[REQUIREMENTS]
Rewrite the material below, substituting "image" for "screenshot" and changing nothing else. Omit the pictures from your answer.

··· ENTRIES PROVIDED ···

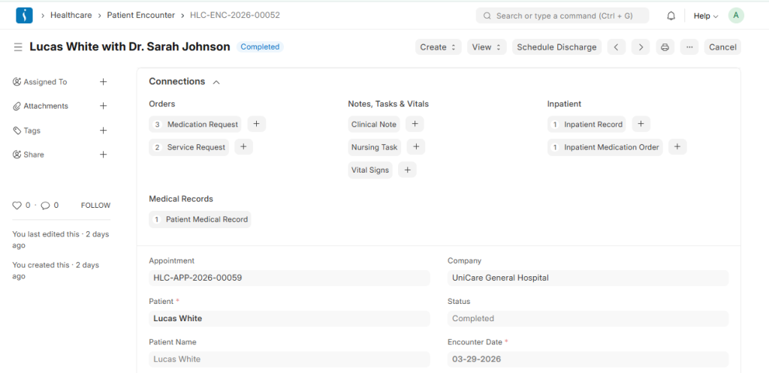769x373 pixels.
Task: Open the Create dropdown
Action: [438, 47]
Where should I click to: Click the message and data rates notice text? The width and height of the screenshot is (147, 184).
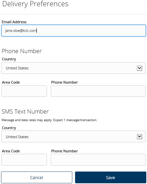tap(49, 120)
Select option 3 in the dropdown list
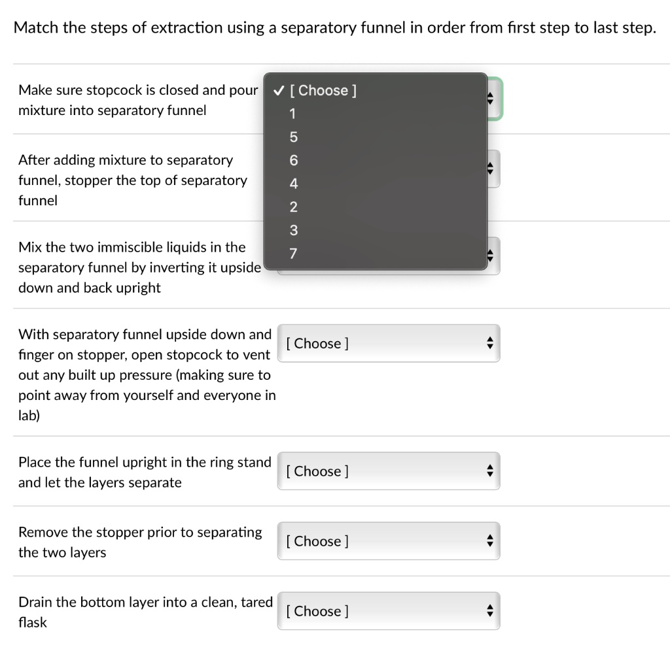 293,230
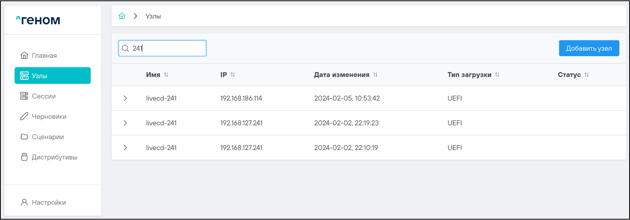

···

[SOLVED EXERCISE]
769x373 pixels.
Task: Open the Create dropdown
Action: [438, 47]
Where should I click to: Click the message and data rates notice text? The width and height of the image is (147, 184).
tap(49, 120)
Select option 3 in the dropdown list
 293,230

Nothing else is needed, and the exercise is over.